======== 提供資料 ========

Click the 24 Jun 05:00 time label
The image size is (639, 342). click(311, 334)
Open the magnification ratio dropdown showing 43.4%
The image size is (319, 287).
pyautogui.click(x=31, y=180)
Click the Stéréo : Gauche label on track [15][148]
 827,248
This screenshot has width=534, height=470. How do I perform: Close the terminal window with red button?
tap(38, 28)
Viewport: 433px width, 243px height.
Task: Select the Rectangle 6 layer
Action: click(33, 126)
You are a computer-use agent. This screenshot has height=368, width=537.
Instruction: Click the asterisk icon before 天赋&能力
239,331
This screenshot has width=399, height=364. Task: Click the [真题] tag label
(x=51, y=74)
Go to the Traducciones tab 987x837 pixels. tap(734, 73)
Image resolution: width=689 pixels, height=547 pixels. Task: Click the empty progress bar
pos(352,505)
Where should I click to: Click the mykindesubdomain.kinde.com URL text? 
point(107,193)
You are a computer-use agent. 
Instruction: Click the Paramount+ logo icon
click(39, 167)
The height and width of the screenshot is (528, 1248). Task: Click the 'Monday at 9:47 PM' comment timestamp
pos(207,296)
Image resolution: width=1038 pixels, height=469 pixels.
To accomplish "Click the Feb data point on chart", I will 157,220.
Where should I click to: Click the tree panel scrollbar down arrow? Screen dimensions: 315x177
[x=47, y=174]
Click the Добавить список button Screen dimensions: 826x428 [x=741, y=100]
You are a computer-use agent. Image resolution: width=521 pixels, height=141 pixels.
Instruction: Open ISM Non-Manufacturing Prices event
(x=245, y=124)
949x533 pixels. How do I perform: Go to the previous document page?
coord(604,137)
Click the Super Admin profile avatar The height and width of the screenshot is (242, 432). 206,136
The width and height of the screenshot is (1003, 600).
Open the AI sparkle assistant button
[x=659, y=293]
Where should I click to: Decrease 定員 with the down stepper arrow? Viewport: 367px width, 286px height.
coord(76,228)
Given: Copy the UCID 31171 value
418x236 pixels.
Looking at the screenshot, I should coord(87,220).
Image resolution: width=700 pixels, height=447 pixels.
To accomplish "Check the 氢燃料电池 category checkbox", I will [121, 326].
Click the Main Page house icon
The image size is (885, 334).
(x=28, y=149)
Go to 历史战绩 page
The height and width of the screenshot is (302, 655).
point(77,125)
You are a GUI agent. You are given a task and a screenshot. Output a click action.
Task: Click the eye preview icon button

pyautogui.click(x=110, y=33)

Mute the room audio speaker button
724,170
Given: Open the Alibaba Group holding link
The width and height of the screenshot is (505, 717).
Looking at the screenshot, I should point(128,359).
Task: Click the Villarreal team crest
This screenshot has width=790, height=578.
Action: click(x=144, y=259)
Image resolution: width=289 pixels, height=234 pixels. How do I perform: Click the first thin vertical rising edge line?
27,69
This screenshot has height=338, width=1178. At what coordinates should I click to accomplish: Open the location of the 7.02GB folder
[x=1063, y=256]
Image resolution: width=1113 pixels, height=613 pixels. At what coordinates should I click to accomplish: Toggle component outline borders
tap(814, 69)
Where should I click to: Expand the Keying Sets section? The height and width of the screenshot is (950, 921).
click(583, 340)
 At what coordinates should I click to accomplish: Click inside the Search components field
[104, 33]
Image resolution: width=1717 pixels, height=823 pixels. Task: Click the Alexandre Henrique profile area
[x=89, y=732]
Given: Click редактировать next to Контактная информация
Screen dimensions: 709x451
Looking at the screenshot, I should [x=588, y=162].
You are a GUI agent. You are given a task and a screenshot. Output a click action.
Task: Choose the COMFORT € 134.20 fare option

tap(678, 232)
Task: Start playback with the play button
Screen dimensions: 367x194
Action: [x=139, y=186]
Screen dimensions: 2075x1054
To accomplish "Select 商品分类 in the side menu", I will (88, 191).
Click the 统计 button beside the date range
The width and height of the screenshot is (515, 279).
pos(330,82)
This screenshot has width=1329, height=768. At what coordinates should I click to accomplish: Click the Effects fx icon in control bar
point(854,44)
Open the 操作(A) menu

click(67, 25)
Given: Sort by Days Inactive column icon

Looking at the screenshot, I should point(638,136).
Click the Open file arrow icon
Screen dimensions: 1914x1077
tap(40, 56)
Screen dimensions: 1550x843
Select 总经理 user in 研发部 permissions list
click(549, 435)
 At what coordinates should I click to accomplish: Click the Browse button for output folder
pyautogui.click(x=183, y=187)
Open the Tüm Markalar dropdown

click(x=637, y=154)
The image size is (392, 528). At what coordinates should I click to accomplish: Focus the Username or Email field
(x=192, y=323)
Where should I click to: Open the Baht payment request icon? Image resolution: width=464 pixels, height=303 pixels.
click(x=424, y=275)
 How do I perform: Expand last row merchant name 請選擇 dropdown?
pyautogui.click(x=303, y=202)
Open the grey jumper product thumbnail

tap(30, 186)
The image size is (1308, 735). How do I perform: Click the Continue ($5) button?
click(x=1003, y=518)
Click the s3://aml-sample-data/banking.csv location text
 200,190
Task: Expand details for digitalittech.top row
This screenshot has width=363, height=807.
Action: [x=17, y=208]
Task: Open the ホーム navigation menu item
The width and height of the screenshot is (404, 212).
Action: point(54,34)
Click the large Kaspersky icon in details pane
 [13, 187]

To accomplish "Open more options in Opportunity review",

========

課題 →
上の項目をすべて書き直し、「Instruction」を「Command」に置き換えてください。それ以外は一切変えないでください。

完成版 →
Click the 24 Jun 05:00 time label
The image size is (639, 342). click(311, 334)
Open the magnification ratio dropdown showing 43.4%
The image size is (319, 287).
pyautogui.click(x=31, y=180)
Click the Stéréo : Gauche label on track [15][148]
 827,248
This screenshot has width=534, height=470. How do I perform: Close the terminal window with red button?
tap(38, 28)
Viewport: 433px width, 243px height.
Task: Select the Rectangle 6 layer
Action: click(33, 126)
You are a computer-use agent. This screenshot has height=368, width=537.
Command: Click the asterisk icon before 天赋&能力
239,331
This screenshot has width=399, height=364. Task: Click the [真题] tag label
(x=51, y=74)
Go to the Traducciones tab 987x837 pixels. tap(734, 73)
Image resolution: width=689 pixels, height=547 pixels. Task: Click the empty progress bar
pos(352,505)
Where should I click to: Click the mykindesubdomain.kinde.com URL text? 
point(107,193)
You are a computer-use agent. 
Command: Click the Paramount+ logo icon
click(39, 167)
The height and width of the screenshot is (528, 1248). Task: Click the 'Monday at 9:47 PM' comment timestamp
pos(207,296)
Image resolution: width=1038 pixels, height=469 pixels.
To accomplish "Click the Feb data point on chart", I will 157,220.
Where should I click to: Click the tree panel scrollbar down arrow? Screen dimensions: 315x177
[x=47, y=174]
Click the Добавить список button Screen dimensions: 826x428 [x=741, y=100]
You are a computer-use agent. Image resolution: width=521 pixels, height=141 pixels.
Command: Open ISM Non-Manufacturing Prices event
(x=245, y=124)
949x533 pixels. How do I perform: Go to the previous document page?
coord(604,137)
Click the Super Admin profile avatar The height and width of the screenshot is (242, 432). 206,136
The width and height of the screenshot is (1003, 600).
Open the AI sparkle assistant button
[x=659, y=293]
Where should I click to: Decrease 定員 with the down stepper arrow? Viewport: 367px width, 286px height.
coord(76,228)
Given: Copy the UCID 31171 value
418x236 pixels.
Looking at the screenshot, I should coord(87,220).
Image resolution: width=700 pixels, height=447 pixels.
To accomplish "Check the 氢燃料电池 category checkbox", I will [121, 326].
Click the Main Page house icon
The image size is (885, 334).
(x=28, y=149)
Go to 历史战绩 page
The height and width of the screenshot is (302, 655).
point(77,125)
You are a GUI agent. You are given a task and a screenshot. Output a click action.
Task: Click the eye preview icon button

pyautogui.click(x=110, y=33)

Mute the room audio speaker button
724,170
Given: Open the Alibaba Group holding link
The width and height of the screenshot is (505, 717).
Looking at the screenshot, I should point(128,359).
Task: Click the Villarreal team crest
This screenshot has width=790, height=578.
Action: click(x=144, y=259)
Image resolution: width=289 pixels, height=234 pixels. How do I perform: Click the first thin vertical rising edge line?
27,69
This screenshot has height=338, width=1178. At what coordinates should I click to accomplish: Open the location of the 7.02GB folder
[x=1063, y=256]
Image resolution: width=1113 pixels, height=613 pixels. At what coordinates should I click to accomplish: Toggle component outline borders
tap(814, 69)
Where should I click to: Expand the Keying Sets section? The height and width of the screenshot is (950, 921).
click(583, 340)
 At what coordinates should I click to accomplish: Click inside the Search components field
[104, 33]
Image resolution: width=1717 pixels, height=823 pixels. Task: Click the Alexandre Henrique profile area
[x=89, y=732]
Given: Click редактировать next to Контактная информация
Screen dimensions: 709x451
Looking at the screenshot, I should [x=588, y=162].
You are a GUI agent. You are given a task and a screenshot. Output a click action.
Task: Choose the COMFORT € 134.20 fare option

tap(678, 232)
Task: Start playback with the play button
Screen dimensions: 367x194
Action: [x=139, y=186]
Screen dimensions: 2075x1054
To accomplish "Select 商品分类 in the side menu", I will (88, 191).
Click the 统计 button beside the date range
The width and height of the screenshot is (515, 279).
pos(330,82)
This screenshot has width=1329, height=768. At what coordinates should I click to accomplish: Click the Effects fx icon in control bar
point(854,44)
Open the 操作(A) menu

click(67, 25)
Given: Sort by Days Inactive column icon

Looking at the screenshot, I should point(638,136).
Click the Open file arrow icon
Screen dimensions: 1914x1077
tap(40, 56)
Screen dimensions: 1550x843
Select 总经理 user in 研发部 permissions list
click(549, 435)
 At what coordinates should I click to accomplish: Click the Browse button for output folder
pyautogui.click(x=183, y=187)
Open the Tüm Markalar dropdown

click(x=637, y=154)
The image size is (392, 528). At what coordinates should I click to accomplish: Focus the Username or Email field
(x=192, y=323)
Where should I click to: Open the Baht payment request icon? Image resolution: width=464 pixels, height=303 pixels.
click(x=424, y=275)
 How do I perform: Expand last row merchant name 請選擇 dropdown?
pyautogui.click(x=303, y=202)
Open the grey jumper product thumbnail

tap(30, 186)
The image size is (1308, 735). How do I perform: Click the Continue ($5) button?
click(x=1003, y=518)
Click the s3://aml-sample-data/banking.csv location text
 200,190
Task: Expand details for digitalittech.top row
This screenshot has width=363, height=807.
Action: [x=17, y=208]
Task: Open the ホーム navigation menu item
The width and height of the screenshot is (404, 212).
Action: point(54,34)
Click the large Kaspersky icon in details pane
 [13, 187]

To accomplish "Open more options in Opportunity review",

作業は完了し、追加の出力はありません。